Required task –
Using the summary of the 2009–10 CWHL season, explain in one to three sentences why Sabrina Harbec was awarded the Angela James Bowl.

Text extract –
= 2009–10 CWHL season =

The 2009–10 CWHL season was the third season in the history of the Canadian Women's Hockey League. the Montreal Stars repeated as regular season champions for the third straight year. Sabrina Harbec of the Stars won the Angela James Bowl as the top scorer and was voted the league's most valuable player, the CWHL Top Forward and a CWHL First Team All-Star. Teammate Annie Guay was voted CWHL Top Defender while Laura Hosier was voted CWHL Top Goaltender. Danielle Blanchard was voted CWHL Outstanding Rookie.

==Exhibition games==
The CWHL participated in a number of benefit games against NHL Alumni. Games were played on March 4 (Galt Street Arena, Cambridge), March 5 (Mountain Arena, Hamilton), March 6 (Hershey Centre, Mississauga) and March 7 (Niagara Falls Memorial Arena).

==Regular season==
- During the season, Ashley Johnston of the Burlington Barracudas was the youngest Ontario player to play in the CWHL.

==Final standings==
Note: GP = Games played, W = Wins, L = Losses, OTL = Overtime Losses, SOL = Shootout Losses, GF = Goals for, GA = Goals against, Pts = Points.

Dataset extract –
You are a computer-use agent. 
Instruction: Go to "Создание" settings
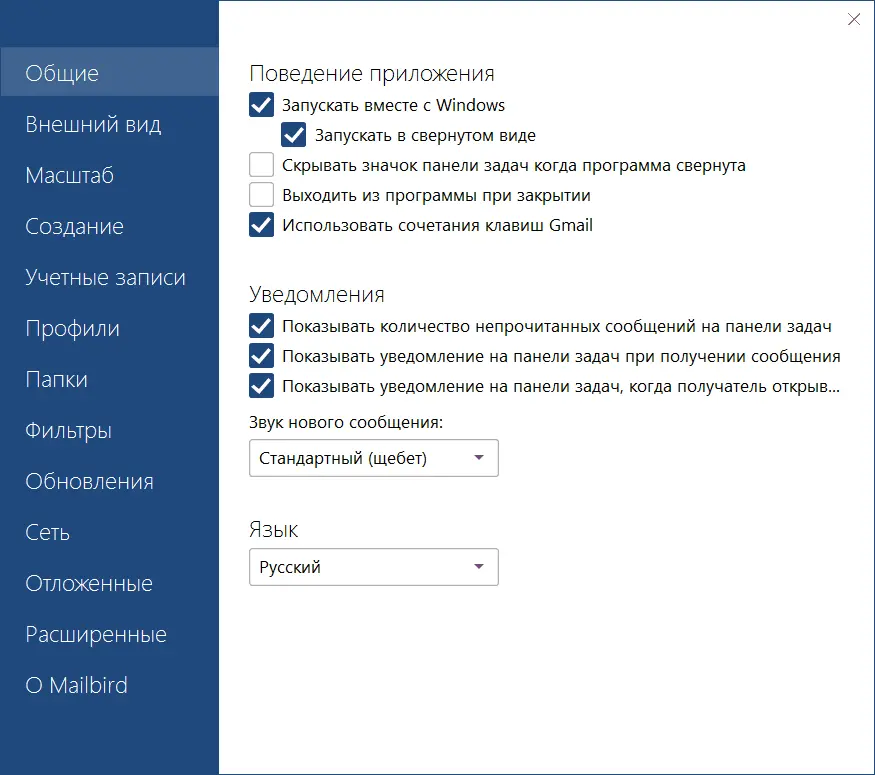pos(75,227)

Answer to this problem –
Sabrina Harbec of the Montreal Stars won the Angela James Bowl because she was the league's top scorer in the 2009–10 season.